We'll conclude this chapter with the PdfA3a example:

  1. public void createPdf(String dest) throws IOException {
  2. // step 1
  3. PdfADocument pdfDocument = new PdfADocument(
  4. new PdfWriter(dest), PdfAConformanceLevel.PDF_A_3A,
  5. new PdfOutputIntent("Custom", "", "http://www.color.org",
  6. "sRGB IEC61966-2.1", new FileInputStream(ICC)));
  7. pdfDocument.setDefaultPageSize(PageSize.A4.rotate());
  8. pdfDocument.setTagged();
  9. pdfDocument.getDocumentInfo().setTitle("The fox and the dog");
  10. pdfDocument.getCatalog().setViewerPreferences(
  11. new PdfViewerPreferences().setDisplayDocTitle(true));
  12. pdfDocument.getCatalog().setLang(new PdfString("en-US"));
  13. // step 2
  14. Document document = new Document(pdfDocument);
  15. // step 3
  16. PdfFont font = PdfFontFactory.createFont(FONT, true);
  17. Image fox = new Image(ImageDataFactory.create(FOX));
  18. fox.getAccessibilityProperties().setAlternateDescription("fox");
  19. Image dog = new Image(ImageDataFactory.create(DOG));
  20. dog.getAccessibilityProperties().setAlternateDescription("dog");
  21. document.add(
  22. new Paragraph()
  23. .setFont(font)
  24. .setFontSize(20)
  25. .add(new Text("The quick brown "))
  26. .add(fox)
  27. .add(new Text(" jumps over the lazy "))
  28. .add(dog));
  29. // step 4
  30. document.close();
  31. }

We've applied the following changes when compared to the previous example:

  • We change the conformance level to PDF_A_3A. That's just a matter of changing one parameter in the PdfADocument constructor (line 4).

  • We create a Tagged PDF. On line 8, we recognize the setTagged() method. This will create <P>, <Span> and <Figure> tags. (This is a PDF/A-3a and a PDF/UA requirement.)

  • We add a title to the metadata. In line 9, we set the title to "The fox and the dog." (This is a PDF/UA requirement, not a PDF/A requirement.)

  • We make sure the document title is displayed. We do this by setting the viewer preference DisplayDocTitle in line 10-11. (This is a PDF/UA requirement, not a PDF/A requirement.)

  • We define the language used in the document. On line 12, we tell the document that its contents are in American English. (This is a PDF/UA requirement, not a PDF/A requirement.)

  • We provide Alternate text for images. On lines 18 and 20, we tell the images that they represent a "fox" and a "dog" by defining alternate text. (This is a PDF/UA requirement.)

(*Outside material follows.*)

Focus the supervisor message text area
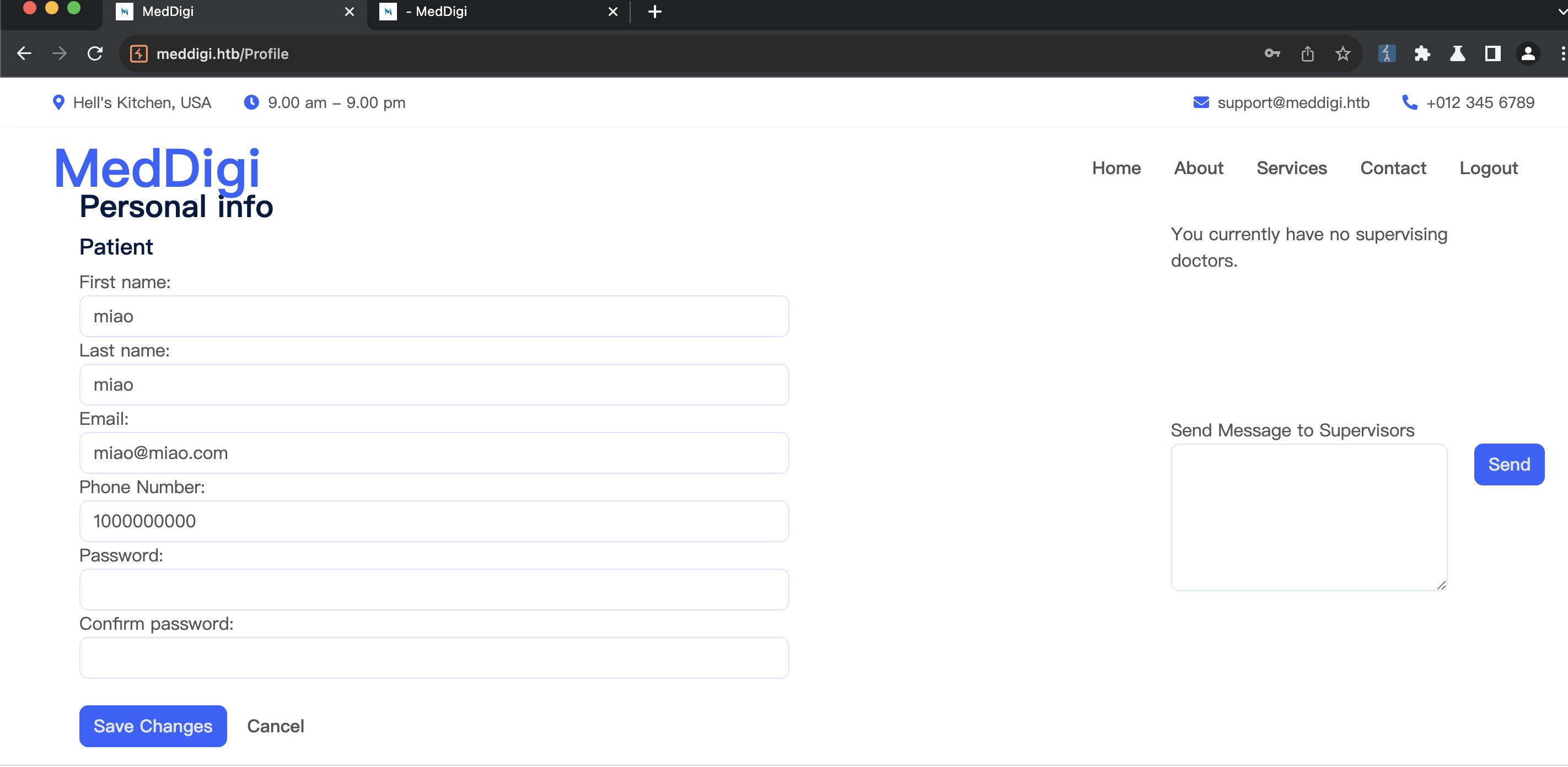1568x767 pixels. (x=1308, y=517)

When we look at the document shown in figure 2.5, we see that the document has structure and the file knows that the image of a dog represents the dog. Just hover over the image and you'll see the alternate text appear as a tool tip.

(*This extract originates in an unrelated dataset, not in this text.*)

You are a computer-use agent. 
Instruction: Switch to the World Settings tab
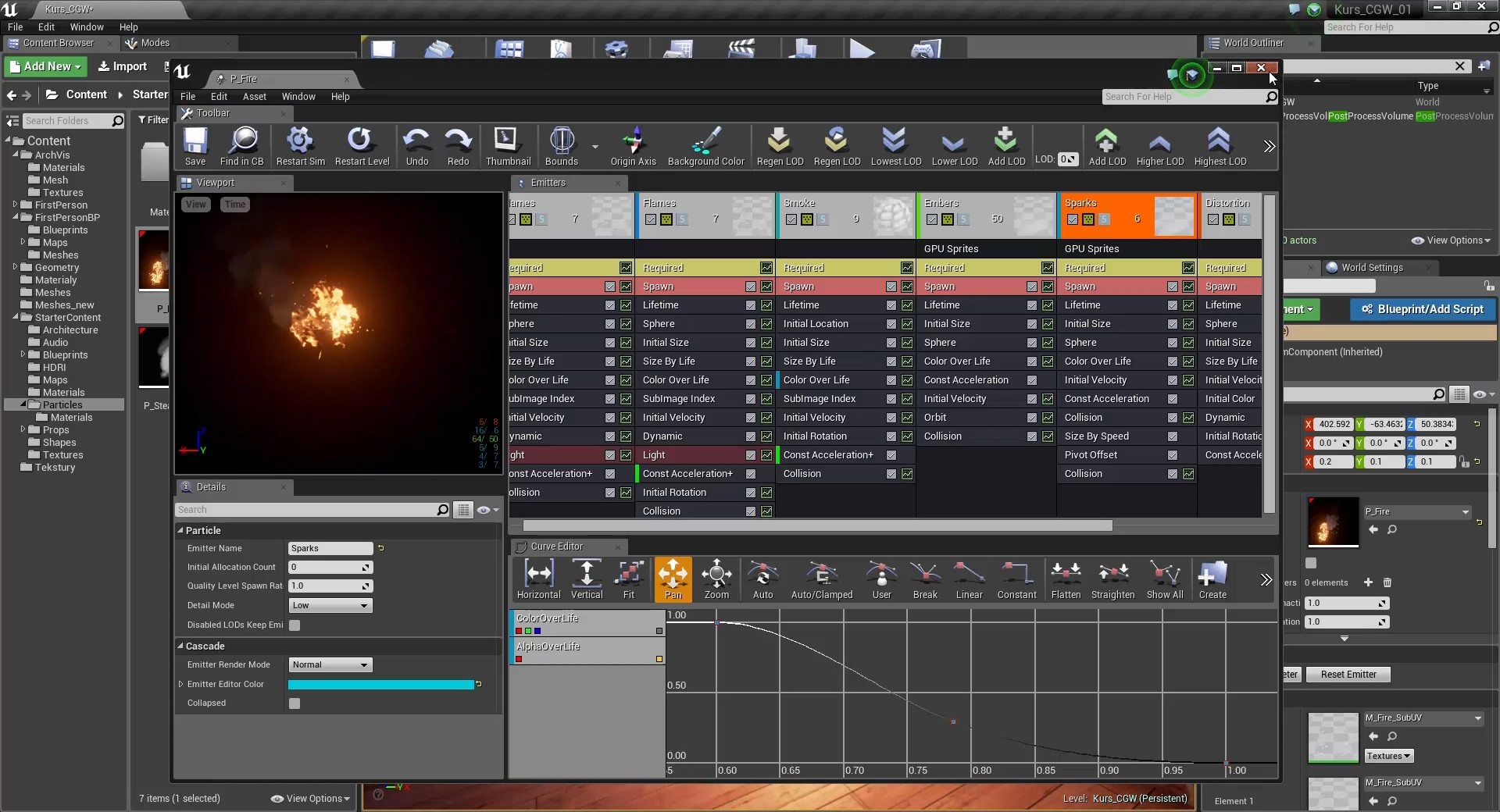(x=1373, y=267)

Figure 2.5: a PDF/A-3A example
Figure 2.5: a PDF/A-3A example

The document is now accessible. Mind the title that is shown in the title bar, and the tooltip "dog" that is shown when you hover over the image of the dog. When the document is read using a AT, it will now read "The quick brown fox jumps over the lazy dog."

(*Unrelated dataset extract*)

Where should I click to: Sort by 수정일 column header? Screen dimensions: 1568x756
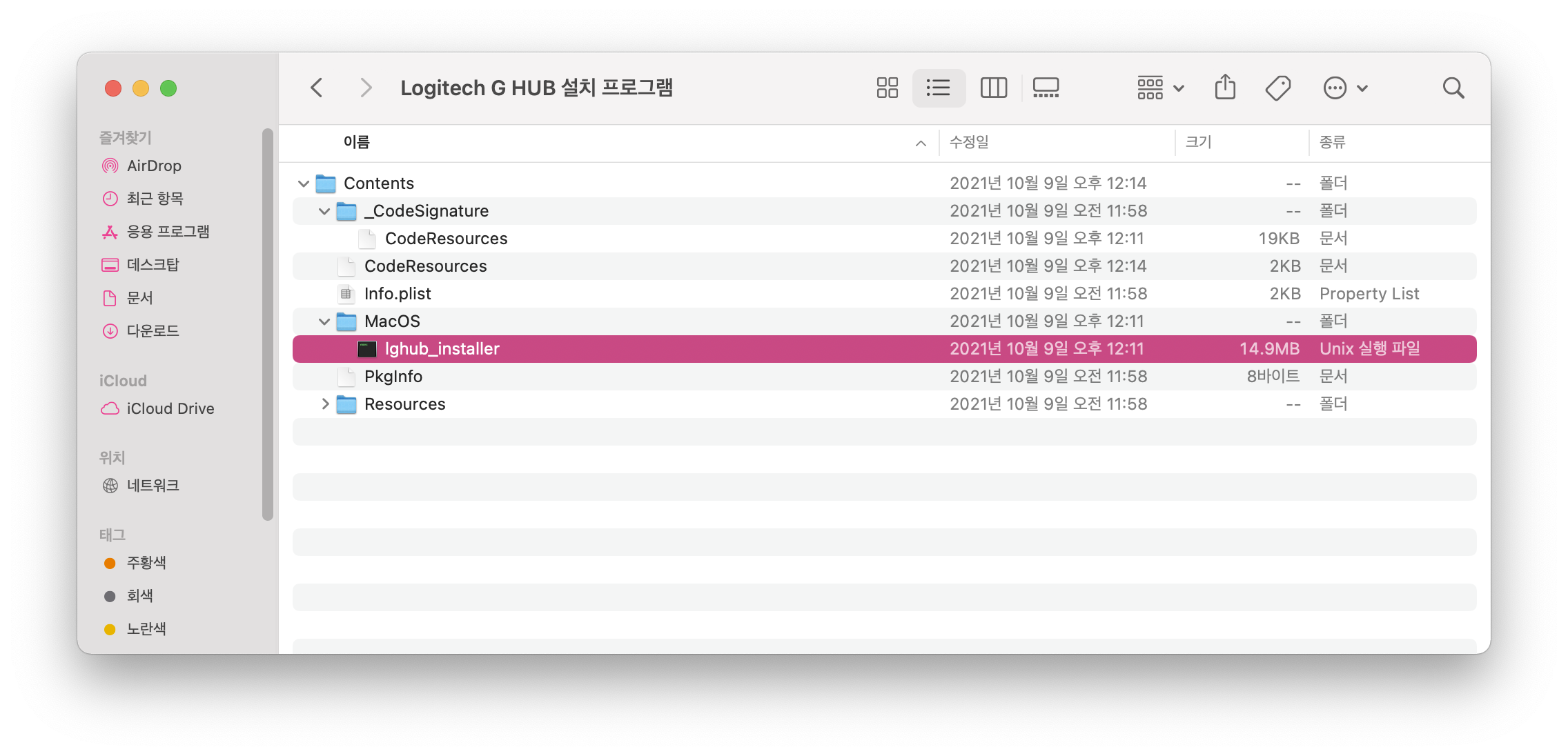(969, 142)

If you look at the left panel, you can see that the document is assumed to be a PDF/A-3A document as well as a PDF/UA document, because we also introduced some features that are required by the PDF/UA standard. Adobe Acrobat can't verify the compliance with these standards. PDF/UA in general can't be verified programmatically because it takes a human to check whether a document is properly tagged. Incidentally, the PDF/A-3 files we've created are also compliant with the PDF/A-2 standard, because we didn't add any attachments yet.

Once we create PDFs that represent invoices, we'll want to add an XML file that conforms to the ZUGFeRD model. Before we can do so, we need a database with invoice data.